Quote:Your standing noise sounds a lot like my shot noise - except for the fact that 'standing noise' is your own invention.


No, it's fundamentally different. What I mean by the term "standing noise" is the noise generated by the imperfections in any electrical device - what SM calls "silicon noise from the boundary interfaces". You find this in any analogue device. For example the more devices you add on to process the signal from an electric guitar the more the noise that gets generated - each device adds its own characteristic signature. In the case of sensors the technology has been improving to reduce this level significantly over the years.

Shot noise is the result of the quantum nature of light and can't be reduced. The more resolution you extract from a sensor the more shot noise you'll see - it's one of those things that are inherent in dealing with photons, like diffraction.


Quote: Technically pixel numbers must stop where sensor resolution becomes limited by optical resolution.


That's not true according to Prof Bob Newman (who writes in AP). It would take too long to explain - and would probably cause a lot of acrimony.
ChrisV 14 2.3k 26 United Kingdom
17 Jan 2014 10:20AM
If you meant thermal, or Nyquist noise why didn't you say so? These things can and have been tackled and improved to massive degrees over succeeding sensor generations - it's arguably the main reason along with improving algorithms that we've seen such dramatic strides in noise control.

However, from purely empirical observation, I don't think there has been any significant step forward in the noise levels at the highest ISOs in the four years since the appearance of the D3s. [That is that at a similar size of reproduction I do not see significantly less noise in images produced by the D4/D1x at ISO 102400 than the D3s - their one stop higher ISO boost levels are pure marketing].

So if we haven't hit a limit in terms of what can be done, we do at least appear to have hit a road block.
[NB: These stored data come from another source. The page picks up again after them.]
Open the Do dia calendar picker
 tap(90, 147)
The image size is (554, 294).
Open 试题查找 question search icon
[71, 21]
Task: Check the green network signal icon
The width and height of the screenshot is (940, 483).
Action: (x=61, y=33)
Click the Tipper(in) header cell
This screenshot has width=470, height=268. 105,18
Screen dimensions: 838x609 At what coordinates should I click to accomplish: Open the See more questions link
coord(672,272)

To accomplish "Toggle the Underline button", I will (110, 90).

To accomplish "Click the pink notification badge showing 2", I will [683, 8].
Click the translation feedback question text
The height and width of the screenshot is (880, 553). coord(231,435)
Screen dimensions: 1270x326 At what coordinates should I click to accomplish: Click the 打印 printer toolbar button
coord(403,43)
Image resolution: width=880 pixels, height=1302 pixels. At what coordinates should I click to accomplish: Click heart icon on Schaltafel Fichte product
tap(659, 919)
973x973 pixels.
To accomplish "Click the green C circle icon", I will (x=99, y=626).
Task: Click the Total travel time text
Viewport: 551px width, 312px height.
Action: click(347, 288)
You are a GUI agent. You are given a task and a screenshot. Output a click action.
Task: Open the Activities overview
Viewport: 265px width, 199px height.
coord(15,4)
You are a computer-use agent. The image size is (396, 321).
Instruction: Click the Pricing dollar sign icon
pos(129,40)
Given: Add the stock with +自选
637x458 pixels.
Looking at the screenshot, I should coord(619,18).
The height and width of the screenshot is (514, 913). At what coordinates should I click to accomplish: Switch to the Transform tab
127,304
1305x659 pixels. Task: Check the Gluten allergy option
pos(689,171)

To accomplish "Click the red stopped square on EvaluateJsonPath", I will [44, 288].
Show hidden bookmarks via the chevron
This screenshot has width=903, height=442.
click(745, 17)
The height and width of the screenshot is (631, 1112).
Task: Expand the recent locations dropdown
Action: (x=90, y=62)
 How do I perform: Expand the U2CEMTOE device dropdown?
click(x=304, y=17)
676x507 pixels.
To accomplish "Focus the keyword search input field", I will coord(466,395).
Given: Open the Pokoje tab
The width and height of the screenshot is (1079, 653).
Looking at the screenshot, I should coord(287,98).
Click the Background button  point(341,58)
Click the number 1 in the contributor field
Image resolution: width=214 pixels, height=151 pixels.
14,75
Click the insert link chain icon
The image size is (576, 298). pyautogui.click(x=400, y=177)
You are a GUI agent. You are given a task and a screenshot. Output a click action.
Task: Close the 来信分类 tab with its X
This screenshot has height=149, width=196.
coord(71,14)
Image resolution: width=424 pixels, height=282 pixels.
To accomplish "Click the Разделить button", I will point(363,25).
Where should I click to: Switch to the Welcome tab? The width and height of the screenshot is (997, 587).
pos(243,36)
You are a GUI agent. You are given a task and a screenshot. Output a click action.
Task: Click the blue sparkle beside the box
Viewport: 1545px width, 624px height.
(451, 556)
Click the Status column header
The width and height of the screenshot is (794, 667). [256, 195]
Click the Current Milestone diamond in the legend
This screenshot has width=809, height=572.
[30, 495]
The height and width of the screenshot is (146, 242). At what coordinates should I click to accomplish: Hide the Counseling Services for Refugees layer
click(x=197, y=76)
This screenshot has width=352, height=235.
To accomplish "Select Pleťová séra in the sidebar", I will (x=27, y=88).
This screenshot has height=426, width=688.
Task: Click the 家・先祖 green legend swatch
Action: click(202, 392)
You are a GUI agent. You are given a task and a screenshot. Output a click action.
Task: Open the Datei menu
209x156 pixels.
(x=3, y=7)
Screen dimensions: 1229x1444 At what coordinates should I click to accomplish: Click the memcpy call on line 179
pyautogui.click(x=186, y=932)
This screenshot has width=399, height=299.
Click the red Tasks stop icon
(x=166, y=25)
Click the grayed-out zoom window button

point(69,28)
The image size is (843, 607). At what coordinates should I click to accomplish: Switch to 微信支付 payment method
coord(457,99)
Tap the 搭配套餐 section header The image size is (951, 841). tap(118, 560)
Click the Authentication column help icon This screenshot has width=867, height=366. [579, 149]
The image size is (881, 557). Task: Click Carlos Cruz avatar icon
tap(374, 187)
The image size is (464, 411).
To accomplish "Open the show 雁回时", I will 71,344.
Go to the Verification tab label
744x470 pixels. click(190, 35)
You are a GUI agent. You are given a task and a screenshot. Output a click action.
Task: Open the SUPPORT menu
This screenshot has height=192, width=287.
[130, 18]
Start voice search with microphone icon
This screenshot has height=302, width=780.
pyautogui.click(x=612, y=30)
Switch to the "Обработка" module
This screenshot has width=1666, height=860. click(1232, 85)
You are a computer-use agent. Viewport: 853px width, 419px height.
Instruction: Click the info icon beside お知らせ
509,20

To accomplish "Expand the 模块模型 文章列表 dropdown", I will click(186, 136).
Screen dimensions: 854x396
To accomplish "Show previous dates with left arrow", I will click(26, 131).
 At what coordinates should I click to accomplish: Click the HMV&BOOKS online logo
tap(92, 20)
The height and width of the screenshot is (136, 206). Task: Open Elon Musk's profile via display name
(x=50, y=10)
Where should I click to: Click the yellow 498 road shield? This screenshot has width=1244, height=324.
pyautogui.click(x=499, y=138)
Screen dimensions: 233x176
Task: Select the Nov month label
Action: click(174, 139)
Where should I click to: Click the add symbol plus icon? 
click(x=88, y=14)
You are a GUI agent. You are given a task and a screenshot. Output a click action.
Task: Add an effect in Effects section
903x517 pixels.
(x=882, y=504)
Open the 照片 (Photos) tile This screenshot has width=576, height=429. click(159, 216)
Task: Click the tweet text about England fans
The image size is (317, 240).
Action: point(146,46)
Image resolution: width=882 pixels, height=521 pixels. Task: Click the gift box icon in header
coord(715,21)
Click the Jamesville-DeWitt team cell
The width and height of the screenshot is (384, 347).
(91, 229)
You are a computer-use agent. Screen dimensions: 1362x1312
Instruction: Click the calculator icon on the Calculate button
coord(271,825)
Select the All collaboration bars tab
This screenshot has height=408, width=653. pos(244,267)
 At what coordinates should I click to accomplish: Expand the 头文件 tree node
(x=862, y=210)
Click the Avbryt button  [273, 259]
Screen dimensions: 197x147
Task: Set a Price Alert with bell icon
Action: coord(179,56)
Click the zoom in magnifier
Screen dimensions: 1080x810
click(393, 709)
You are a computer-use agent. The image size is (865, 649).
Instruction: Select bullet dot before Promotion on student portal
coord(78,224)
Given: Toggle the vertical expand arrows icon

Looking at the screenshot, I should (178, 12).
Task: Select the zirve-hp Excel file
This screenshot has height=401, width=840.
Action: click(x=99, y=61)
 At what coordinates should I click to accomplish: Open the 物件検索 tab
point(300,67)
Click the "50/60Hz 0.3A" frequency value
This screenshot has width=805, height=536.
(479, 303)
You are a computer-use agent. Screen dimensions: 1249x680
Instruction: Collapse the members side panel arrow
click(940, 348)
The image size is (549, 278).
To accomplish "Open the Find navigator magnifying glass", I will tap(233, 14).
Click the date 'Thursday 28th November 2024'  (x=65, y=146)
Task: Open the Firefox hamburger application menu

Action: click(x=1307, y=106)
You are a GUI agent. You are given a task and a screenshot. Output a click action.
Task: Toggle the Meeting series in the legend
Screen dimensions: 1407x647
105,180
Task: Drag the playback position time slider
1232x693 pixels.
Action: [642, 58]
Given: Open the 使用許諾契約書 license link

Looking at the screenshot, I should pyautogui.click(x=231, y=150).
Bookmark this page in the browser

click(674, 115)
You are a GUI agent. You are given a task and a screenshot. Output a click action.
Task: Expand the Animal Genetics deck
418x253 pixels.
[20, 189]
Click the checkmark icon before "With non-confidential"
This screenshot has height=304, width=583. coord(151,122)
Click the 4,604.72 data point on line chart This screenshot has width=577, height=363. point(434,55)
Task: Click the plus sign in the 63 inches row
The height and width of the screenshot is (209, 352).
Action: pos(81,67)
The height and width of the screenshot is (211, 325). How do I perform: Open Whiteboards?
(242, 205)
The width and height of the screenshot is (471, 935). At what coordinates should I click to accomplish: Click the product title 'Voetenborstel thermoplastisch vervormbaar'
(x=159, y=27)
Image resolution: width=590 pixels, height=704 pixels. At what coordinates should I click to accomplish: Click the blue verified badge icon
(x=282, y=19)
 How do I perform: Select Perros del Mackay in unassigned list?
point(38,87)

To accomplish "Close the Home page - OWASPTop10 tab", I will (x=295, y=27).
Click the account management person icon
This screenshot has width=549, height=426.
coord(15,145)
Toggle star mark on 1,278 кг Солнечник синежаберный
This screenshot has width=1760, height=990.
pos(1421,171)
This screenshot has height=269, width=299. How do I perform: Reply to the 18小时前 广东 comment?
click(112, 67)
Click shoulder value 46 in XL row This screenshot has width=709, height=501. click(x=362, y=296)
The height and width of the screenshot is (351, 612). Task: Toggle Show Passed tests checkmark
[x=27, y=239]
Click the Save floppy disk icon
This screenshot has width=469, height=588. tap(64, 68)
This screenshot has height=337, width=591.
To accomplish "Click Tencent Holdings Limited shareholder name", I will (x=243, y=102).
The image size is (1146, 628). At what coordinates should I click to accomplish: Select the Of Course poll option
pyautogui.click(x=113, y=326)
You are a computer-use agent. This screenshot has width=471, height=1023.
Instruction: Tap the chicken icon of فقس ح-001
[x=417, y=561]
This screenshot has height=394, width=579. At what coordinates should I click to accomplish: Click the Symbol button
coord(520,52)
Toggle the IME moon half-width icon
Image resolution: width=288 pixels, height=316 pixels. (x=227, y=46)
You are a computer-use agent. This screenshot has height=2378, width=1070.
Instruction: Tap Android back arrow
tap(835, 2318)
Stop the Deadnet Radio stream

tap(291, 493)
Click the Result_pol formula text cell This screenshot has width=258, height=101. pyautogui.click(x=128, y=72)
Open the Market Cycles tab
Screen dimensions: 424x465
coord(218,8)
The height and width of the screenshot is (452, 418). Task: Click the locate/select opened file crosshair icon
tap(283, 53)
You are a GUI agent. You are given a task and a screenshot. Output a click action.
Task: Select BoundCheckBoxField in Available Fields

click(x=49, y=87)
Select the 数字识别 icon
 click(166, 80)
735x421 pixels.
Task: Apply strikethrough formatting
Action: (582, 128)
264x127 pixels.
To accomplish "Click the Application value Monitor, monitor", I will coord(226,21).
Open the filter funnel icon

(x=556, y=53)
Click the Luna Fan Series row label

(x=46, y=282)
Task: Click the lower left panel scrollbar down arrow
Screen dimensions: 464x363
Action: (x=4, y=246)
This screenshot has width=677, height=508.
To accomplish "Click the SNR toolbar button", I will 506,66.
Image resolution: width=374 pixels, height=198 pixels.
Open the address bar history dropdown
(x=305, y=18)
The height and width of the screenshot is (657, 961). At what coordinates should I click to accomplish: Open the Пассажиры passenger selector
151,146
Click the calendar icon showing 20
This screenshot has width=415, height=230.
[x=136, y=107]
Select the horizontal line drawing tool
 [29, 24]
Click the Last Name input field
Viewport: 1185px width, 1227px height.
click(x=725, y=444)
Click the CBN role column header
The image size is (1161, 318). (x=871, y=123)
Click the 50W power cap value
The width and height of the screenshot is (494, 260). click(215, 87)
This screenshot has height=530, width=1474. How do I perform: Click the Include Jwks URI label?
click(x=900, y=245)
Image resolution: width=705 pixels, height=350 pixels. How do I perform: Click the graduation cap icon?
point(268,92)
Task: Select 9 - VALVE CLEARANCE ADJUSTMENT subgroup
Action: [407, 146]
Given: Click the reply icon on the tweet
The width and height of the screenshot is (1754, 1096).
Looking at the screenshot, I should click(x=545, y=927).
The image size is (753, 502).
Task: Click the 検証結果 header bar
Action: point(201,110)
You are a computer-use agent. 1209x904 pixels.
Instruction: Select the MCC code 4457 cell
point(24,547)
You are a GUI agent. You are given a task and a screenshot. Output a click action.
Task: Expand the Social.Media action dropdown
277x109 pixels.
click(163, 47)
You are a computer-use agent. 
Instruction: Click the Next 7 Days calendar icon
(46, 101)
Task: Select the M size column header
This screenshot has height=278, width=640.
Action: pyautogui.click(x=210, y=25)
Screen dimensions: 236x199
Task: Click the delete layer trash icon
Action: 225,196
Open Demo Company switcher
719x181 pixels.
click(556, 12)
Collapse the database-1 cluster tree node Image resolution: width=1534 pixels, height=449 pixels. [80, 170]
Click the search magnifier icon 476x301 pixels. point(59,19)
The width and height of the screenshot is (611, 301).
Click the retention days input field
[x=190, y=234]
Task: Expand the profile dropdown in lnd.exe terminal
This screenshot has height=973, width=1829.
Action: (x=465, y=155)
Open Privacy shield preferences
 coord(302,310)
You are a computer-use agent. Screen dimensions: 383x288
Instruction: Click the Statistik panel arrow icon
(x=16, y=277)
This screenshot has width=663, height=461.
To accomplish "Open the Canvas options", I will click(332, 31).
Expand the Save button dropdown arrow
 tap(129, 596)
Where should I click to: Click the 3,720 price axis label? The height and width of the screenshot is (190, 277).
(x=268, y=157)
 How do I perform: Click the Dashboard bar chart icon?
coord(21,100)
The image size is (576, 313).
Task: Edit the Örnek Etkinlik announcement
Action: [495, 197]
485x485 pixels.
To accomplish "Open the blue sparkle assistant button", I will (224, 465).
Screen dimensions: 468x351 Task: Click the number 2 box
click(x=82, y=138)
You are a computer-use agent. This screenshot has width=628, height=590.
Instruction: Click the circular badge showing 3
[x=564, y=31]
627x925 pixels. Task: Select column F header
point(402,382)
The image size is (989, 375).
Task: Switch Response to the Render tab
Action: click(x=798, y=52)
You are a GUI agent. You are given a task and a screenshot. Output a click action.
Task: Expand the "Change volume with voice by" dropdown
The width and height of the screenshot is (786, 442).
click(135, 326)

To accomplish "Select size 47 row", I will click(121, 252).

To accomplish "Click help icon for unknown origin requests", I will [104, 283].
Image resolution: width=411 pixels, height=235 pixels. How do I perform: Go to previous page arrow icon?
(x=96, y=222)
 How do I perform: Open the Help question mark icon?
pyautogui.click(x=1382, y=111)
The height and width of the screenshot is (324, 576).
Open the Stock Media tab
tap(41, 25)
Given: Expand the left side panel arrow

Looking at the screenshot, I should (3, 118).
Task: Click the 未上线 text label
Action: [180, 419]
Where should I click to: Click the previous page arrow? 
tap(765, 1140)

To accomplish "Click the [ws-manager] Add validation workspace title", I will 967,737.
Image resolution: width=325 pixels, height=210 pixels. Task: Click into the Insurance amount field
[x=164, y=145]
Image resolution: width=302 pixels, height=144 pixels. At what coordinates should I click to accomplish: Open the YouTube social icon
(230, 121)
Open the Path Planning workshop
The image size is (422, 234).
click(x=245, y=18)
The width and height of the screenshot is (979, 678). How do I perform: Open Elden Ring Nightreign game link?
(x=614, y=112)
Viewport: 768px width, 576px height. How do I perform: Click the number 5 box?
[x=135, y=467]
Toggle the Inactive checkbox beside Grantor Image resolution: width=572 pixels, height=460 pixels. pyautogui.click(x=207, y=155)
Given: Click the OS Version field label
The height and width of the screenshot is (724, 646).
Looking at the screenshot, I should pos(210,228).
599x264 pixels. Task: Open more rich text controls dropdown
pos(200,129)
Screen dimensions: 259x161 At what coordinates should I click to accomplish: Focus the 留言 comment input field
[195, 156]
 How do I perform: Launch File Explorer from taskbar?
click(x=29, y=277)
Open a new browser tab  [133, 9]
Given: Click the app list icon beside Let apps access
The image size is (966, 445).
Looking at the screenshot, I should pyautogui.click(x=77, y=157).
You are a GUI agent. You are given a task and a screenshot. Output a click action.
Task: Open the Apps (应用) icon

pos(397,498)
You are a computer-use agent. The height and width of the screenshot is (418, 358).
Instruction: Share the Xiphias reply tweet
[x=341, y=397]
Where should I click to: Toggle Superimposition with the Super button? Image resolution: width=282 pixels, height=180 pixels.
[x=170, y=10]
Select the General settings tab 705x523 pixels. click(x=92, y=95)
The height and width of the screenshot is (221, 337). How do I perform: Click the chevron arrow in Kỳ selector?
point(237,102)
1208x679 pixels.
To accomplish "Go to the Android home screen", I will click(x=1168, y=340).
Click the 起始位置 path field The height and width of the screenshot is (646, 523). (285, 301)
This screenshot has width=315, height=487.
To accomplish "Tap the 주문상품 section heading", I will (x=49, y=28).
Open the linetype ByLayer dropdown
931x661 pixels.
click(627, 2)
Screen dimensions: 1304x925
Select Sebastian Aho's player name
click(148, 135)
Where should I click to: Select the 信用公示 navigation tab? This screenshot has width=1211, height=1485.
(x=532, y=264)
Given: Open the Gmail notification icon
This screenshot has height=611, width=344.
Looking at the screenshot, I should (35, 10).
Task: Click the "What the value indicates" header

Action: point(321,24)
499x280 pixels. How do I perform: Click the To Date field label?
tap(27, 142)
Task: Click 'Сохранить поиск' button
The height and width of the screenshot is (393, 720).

Now whether that is shot noise caused by the random nature of photon flow, or noise caused by interference from circuitry I suspect neither of us is qualified to say. One thing which appears logical is that after a certain level of signal boost it appears counterproductive to have a large number of photosites. My gut feeling is that is that when dealing with extremely sparse and sporadic photon collection it is better to have larger individual sites. You on the other hand seem to be saying that it is the increased circuitry of a larger number of sites which causes significant enough interference to cloud the lower level of signal present.

As I say - I concede I don't know enough to say which of these scenarios [or whether or not it's a combination of the two] is actually the cause. Nevertheless it appears fairly indisputable that at a certain low signal threshold, reducing the number of photosites does improve the chances of capturing a useful image.

In good light there may be no such problem. But if we could guarantee good light we would not need large photosites, not need large sensors and do away with large lenses with their wide apertures. [For DoF control there's always the Lytro light ray technology for post capture focusing].

Therefore whichever way you slice it, at the upper end of sensitivity there very clearly is 'no free lunch'.


Quote:Shot noise is the result of the quantum nature of light and can't be reduced. The more resolution you extract from a sensor the more shot noise you'll see - it's one of those things that are inherent in dealing with photons, like diffraction.


Good to see you are now accepting that shot noise cannot be got rid of anyway - strange however that you don't seem to think it has any implication for the scale of photon collectors - or do you?